## 提示文章
..........

「国はもう在宅介護を
諦めたのではないか」
訪問介護を狙い撃ちにした理由として、前述した処遇改善加算に加えて厚労省が公にしているのは、他のサービスよりも訪問介護の利益率が高い点だ。確かに直近の「介護事業経営実態調査」では、訪問介護の利益率が22年度で7.8%と、全サービス平均の2.4%を大幅に上回っている。
また、今回の改定では介護職員以外の職種の待遇改善も実現する方針を打ち出しており、多職種が従事している介護老人保健施設や特別養護老人ホームの基本報酬は大幅に引き上げている。一方、訪問介護はホームヘルパーをはじめ介護職以外の職種はほとんどおらず、利益率も高い。
介護財政が厳しい昨今、めりはりある報酬設定が求められる中で、今回の改定では訪問介護に泣いてもらう選択をしたというのが、厚労省の言い分といったところである。
しかし、高齢社会において国が目指してきたのは「地域包括ケアシステム」の下、最後まで住み慣れた地域で高齢者が安心して暮らせる社会の姿だったはずだ。だからこそ、今回の訪問介護のマイナス改定は、国による在宅医療・介護への“はしご外し”の始まりだとみる業界関係者も少なくない。
居宅介護支援事業所ケアプランナーみどり(神奈川県)代表の原田保氏は、今回の改定について「国はもう在宅(介護)を諦めたのではないか」と分析する。ホームヘルパーと共に、自宅で暮らす高齢者の介護を支えるケアマネジャー(介護支援専門員)の基本報酬の改定からもその片鱗は垣間見えるという。ケアマネが担う介護予防支援・居宅介護支援の基本報酬は今回辛うじてプラス改定ではあったものの、前回の改定よりも引き上げ率は下がったからだ(本特集#4『要介護認定を受けて「ケアマネ難民」を回避する方法、現役の介護認定審査会委員が伝授!』参照)。

..........

## 提供項目
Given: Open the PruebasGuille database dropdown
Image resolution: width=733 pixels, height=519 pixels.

..........

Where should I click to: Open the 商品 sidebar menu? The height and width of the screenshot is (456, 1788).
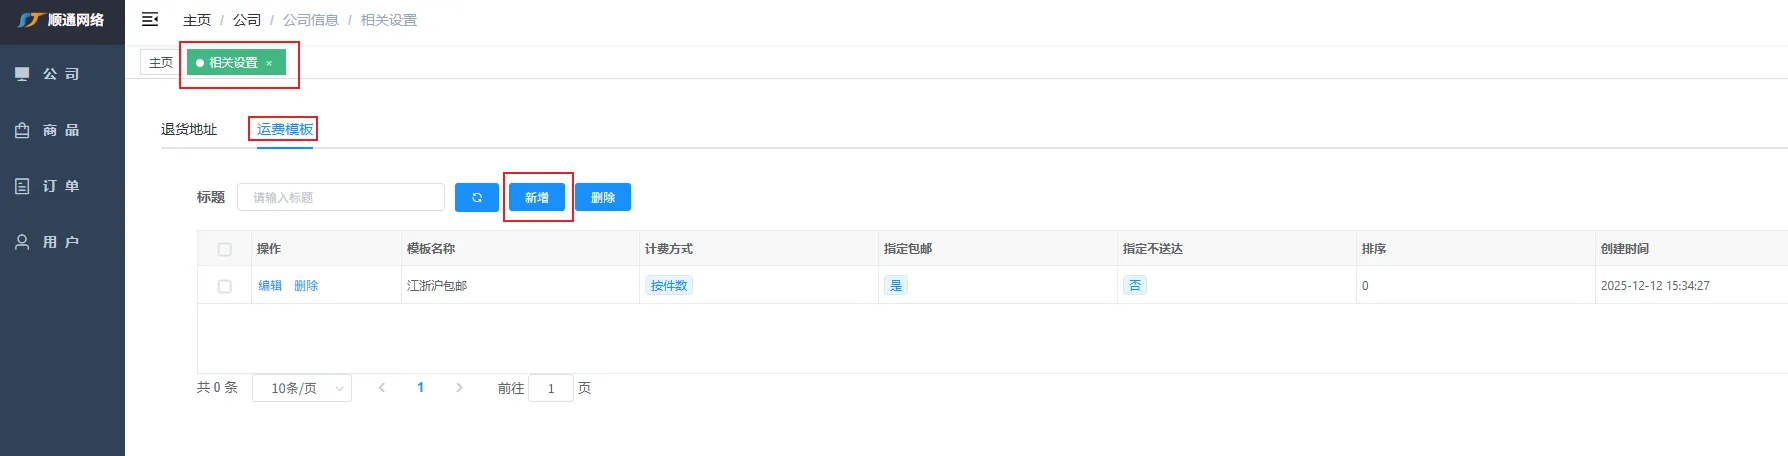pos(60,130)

..........

## 課題内容
訪問介護の報酬改定を扱った文章について、最後の文の後に続く内容を書きなさい。 提供項目の内容は、この文章とは無関係である。

## 課題への解答
「25年からは団塊の世代が後期高齢者となるため、高齢者人口そのものが減少し始める。だから、現状は慢性的な人手不足でも、25年以降には供給過多に転じると国はみており、報酬改定によって人材確保を促す必要はないと考えているのだろう」(原田氏)
また3年後の27年度改定では、ケアマネが行うケアプランの作成が有料化されると予想されている。現行制度では、ケアプランの作成は全額介護保険でまかなわれて利用者負担はない。これが有料化されればサービスの利用控えが起こり、ケアマネ不足は解消されていく可能性が高い。すでに国はケアマネの需要自体を抑制していく制度設計にかじを切っており、今回の改定は高齢者が増加する想定でシステムを構築する時期は終わったというメッセージとも受け取れる。
しかし現状、ホームヘルパーもケアマネも、介護保険制度開始時に就労した層が引退の時期を迎え、空前の人手不足が続いている。長期的にみればいずれ供給過多になるといっても、今回の改定によって需要過多の状態は悪化すると原田氏は予測。しばらくは地域によって、要介護認定を受けていても在宅で介護サービスを受けるのが難しくなる所も出てくるかもしれないという。
とりわけ東京都に隣接する市町村で不足危機が高まる可能性がある。